+++ Exercise materials +++
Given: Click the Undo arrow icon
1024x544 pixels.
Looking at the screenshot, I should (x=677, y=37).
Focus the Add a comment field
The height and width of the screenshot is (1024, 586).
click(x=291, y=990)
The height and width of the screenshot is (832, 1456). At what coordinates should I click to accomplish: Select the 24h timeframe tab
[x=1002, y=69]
+++
Write out every line from the records above, word for word.

Given: Click the Undo arrow icon
1024x544 pixels.
Looking at the screenshot, I should (x=677, y=37).
Focus the Add a comment field
The height and width of the screenshot is (1024, 586).
click(x=291, y=990)
The height and width of the screenshot is (832, 1456). At what coordinates should I click to accomplish: Select the 24h timeframe tab
[x=1002, y=69]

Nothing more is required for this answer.